O ambiente no Brasil não é seguro e nem oferece o cuidado necessário para essas pessoas que, por estarem desamparadas, já apresentam 90% das meninas, por exemplo, ‘empurradas para a prostituição’, segundo dados da Antra (Associação Nacional de Travestis e Transexuais do Brasil) também na Superinteressante.

Um cenário pavoroso, que reflete em um preconceito que só aumenta e em consequências para o futuro das próprias vítimas e das famílias e amigos envolvidos que praticamente (e generalizadamente) não sabem o que fazer.

Essas vítimas de violenta repressão precisam de direitos iguais, no Brasil e em todo o mundo!

A situação das pessoas transgênero varia muito no mundo.

Da repressão à proteção legal

Segundo reportagem de junho deste ano no Bem Estar / G1, a organização de defesa dos direitos humanos Human Rights Watch (HRW) registrou 80 países em que as relações homossexuais ou a promoção dos direitos das pessoas LGBT são condenados, às vezes com flagelação ou até com a pena de morte. Seria o mínimo, não?
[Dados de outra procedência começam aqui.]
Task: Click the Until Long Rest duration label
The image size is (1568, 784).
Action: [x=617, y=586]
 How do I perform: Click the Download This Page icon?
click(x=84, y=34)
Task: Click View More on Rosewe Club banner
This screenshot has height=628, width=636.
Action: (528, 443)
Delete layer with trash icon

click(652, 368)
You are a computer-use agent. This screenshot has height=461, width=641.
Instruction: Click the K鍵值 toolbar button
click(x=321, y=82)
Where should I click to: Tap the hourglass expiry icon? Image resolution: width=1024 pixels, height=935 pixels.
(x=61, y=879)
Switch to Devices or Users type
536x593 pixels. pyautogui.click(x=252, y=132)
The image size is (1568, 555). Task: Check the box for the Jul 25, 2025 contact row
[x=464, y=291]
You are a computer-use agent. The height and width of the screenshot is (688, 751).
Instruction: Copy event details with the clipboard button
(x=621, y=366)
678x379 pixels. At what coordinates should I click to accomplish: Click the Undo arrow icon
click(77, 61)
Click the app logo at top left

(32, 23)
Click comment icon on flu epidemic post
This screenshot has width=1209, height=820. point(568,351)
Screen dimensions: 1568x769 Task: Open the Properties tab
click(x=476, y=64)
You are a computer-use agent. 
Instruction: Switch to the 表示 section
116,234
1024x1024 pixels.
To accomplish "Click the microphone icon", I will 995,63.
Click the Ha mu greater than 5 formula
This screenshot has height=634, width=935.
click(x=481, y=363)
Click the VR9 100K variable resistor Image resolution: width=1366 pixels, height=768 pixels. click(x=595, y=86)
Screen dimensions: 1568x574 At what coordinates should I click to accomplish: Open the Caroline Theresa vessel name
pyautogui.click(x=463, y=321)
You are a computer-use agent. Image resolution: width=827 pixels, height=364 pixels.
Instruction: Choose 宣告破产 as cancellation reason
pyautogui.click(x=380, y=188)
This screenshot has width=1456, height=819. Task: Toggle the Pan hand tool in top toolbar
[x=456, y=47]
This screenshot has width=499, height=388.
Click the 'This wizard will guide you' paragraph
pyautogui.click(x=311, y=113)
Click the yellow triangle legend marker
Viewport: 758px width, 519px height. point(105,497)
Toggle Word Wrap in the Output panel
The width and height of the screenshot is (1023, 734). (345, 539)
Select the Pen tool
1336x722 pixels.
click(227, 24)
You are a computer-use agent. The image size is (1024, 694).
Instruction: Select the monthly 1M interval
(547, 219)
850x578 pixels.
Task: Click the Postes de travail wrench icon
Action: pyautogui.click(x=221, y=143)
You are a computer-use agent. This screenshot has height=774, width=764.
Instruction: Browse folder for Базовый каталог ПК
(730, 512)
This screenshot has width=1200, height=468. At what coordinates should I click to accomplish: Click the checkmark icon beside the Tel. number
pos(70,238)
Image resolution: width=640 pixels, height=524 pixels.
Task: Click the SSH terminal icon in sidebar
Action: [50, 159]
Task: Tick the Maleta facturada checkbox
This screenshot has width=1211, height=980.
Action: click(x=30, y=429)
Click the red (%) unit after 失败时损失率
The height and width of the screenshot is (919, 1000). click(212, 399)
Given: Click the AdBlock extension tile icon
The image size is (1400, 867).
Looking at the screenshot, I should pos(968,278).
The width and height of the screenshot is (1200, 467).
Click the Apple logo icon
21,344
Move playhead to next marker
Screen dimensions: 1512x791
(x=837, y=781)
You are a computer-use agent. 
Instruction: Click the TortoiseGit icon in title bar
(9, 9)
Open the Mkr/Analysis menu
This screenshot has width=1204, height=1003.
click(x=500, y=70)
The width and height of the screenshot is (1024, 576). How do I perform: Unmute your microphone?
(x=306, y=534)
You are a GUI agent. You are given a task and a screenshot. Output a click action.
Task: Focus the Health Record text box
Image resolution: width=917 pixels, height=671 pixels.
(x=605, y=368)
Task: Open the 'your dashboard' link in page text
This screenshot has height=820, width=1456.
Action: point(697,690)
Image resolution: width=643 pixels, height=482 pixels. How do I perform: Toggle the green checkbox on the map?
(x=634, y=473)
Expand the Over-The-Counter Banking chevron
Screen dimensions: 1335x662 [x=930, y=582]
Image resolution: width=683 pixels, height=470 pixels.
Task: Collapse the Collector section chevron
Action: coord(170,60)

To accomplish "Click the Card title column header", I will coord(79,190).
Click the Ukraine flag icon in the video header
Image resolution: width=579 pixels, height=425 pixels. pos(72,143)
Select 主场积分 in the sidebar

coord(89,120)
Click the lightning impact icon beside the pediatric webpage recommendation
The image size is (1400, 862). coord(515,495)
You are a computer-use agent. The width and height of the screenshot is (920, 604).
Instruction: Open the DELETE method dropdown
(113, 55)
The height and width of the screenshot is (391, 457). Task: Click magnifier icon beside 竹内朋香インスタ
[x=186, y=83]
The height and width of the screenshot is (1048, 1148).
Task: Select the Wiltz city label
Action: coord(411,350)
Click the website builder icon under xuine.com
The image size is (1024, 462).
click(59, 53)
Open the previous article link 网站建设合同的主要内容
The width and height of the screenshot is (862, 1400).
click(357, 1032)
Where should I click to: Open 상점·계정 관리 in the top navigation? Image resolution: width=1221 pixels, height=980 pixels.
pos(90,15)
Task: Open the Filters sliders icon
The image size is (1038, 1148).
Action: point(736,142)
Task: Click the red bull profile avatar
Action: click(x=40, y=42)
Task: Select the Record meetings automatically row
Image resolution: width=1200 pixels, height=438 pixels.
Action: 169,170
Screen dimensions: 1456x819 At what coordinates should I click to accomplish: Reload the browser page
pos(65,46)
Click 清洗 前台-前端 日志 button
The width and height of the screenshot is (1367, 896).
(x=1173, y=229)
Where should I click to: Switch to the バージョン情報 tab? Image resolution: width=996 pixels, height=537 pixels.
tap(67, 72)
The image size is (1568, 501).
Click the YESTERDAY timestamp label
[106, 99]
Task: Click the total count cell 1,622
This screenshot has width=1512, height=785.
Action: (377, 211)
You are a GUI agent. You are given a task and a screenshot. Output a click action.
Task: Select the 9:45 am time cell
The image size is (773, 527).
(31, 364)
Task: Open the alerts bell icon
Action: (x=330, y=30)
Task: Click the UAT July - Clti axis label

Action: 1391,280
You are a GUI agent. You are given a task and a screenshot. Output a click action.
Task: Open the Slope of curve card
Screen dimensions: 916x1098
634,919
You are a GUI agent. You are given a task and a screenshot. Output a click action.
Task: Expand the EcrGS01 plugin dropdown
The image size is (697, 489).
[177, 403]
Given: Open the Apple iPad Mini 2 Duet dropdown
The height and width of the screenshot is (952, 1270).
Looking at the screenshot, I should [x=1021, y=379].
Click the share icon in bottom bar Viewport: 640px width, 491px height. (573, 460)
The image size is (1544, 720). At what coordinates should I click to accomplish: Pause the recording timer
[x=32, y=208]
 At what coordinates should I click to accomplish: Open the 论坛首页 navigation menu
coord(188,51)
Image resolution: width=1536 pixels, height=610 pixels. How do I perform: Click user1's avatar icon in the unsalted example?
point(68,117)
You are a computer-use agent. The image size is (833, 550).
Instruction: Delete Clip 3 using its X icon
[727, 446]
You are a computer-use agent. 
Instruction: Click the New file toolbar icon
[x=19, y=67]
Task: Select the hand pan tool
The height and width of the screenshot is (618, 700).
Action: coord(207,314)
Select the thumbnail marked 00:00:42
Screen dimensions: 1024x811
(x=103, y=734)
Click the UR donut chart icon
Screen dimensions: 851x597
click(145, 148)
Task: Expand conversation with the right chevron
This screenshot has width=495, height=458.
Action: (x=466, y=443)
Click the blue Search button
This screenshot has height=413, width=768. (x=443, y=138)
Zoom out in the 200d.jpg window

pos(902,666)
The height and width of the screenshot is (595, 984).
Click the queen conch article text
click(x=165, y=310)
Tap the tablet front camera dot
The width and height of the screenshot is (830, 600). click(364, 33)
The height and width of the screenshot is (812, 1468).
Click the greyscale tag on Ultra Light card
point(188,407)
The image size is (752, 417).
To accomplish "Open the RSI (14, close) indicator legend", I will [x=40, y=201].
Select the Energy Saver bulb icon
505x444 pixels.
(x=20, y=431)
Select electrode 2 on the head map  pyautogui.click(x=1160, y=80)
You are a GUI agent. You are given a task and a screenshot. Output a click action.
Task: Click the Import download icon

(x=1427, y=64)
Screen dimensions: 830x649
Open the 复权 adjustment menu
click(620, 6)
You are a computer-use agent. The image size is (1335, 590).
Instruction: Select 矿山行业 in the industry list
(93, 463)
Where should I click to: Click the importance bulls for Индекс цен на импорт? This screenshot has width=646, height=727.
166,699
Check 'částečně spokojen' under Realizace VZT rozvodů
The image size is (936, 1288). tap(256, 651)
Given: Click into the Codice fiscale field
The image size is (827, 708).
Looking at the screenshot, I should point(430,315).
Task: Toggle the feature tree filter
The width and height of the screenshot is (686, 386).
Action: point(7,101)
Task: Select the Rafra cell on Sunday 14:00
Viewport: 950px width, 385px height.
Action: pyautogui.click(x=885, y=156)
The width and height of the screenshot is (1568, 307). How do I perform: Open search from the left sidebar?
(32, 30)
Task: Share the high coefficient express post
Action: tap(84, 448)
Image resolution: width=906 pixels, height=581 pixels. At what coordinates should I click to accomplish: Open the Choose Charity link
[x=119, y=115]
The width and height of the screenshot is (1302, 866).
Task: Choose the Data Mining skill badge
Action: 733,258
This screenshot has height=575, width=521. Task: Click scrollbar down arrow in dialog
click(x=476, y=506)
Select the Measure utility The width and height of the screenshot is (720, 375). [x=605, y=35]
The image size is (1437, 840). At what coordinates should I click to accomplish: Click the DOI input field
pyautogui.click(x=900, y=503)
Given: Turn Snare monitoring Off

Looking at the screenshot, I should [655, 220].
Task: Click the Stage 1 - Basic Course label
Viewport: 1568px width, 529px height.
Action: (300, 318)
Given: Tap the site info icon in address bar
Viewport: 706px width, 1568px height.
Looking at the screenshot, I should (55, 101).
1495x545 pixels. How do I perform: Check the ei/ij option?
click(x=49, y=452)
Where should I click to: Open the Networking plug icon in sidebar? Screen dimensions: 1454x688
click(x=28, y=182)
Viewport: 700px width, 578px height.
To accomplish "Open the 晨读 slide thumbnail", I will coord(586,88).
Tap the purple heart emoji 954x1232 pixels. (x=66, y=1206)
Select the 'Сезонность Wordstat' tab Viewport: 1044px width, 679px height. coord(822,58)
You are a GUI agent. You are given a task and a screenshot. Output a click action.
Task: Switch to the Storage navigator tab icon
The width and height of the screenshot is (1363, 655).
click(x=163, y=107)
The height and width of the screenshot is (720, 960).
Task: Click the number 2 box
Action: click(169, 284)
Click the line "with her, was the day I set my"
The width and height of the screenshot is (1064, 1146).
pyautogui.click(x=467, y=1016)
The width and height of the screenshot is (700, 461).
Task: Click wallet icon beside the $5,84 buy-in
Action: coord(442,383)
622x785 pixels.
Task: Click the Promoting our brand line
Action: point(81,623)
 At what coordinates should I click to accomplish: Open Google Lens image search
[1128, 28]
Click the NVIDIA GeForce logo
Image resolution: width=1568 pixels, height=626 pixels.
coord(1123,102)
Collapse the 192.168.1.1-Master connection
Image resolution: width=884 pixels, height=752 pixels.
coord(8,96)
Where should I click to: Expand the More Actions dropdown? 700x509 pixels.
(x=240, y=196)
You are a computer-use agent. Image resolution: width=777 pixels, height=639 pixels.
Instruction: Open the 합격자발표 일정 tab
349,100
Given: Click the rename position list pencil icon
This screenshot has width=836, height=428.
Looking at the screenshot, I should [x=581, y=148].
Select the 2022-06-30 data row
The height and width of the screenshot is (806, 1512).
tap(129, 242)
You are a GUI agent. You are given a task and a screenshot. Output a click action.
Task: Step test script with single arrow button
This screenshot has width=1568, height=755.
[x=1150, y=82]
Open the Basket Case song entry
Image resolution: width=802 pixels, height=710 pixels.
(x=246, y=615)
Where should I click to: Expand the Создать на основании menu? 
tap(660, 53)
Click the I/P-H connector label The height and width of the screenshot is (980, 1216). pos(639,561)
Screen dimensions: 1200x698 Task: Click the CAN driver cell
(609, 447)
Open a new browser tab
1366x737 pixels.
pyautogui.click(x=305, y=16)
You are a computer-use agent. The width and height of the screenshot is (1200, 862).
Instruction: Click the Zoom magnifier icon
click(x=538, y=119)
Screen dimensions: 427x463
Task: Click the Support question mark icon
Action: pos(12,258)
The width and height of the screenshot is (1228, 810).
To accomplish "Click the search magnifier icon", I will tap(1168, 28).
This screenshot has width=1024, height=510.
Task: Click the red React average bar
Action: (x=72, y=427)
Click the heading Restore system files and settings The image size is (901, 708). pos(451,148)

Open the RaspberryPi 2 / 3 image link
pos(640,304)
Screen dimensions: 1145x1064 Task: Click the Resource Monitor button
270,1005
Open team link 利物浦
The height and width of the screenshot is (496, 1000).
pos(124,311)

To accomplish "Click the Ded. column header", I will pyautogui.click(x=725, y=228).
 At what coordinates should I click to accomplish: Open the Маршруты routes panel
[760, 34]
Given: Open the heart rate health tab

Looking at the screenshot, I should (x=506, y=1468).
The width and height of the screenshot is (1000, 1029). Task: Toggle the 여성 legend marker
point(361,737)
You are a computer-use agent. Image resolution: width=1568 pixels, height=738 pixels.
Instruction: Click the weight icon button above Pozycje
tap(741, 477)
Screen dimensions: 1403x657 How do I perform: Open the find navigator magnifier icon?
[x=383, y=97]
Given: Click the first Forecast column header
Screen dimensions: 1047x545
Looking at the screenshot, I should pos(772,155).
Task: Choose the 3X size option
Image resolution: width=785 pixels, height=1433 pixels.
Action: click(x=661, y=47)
Os Estados Unidos são um dos países com leis mais avançadas em matéria de proteção contra a discriminação das pessoas transgênero. Mas estas leis também variam de estado para estado.Na Europa, o Parlamento Europeu aprovou em 1989 uma resolução que proibia a discriminação com as pessoas transgênero. Mas, só 13 dos 28 países-membros da União Europeia proíbem explicitamente a violência contra este grupo, segundo a organização “Transgender Europe”.

E no Brasil? O assunto é discutido por grupos nichados, pouco falado pela mídia, pouco compreendido e de forma muito preconceituosa, pouco ou nada é feito.

Gostaria de firmar meu compromisso com essas vítimas e enfatizar que repudio qualquer barbárie de qualquer nível relacionada à transfobia.

Não apoio e nunca vou apoiar nenhuma ação que limite, restrinja e exclua, em vez de incluir.

Estou e continuarei com vocês nessa batalha pelo fim dessa hipocrisia!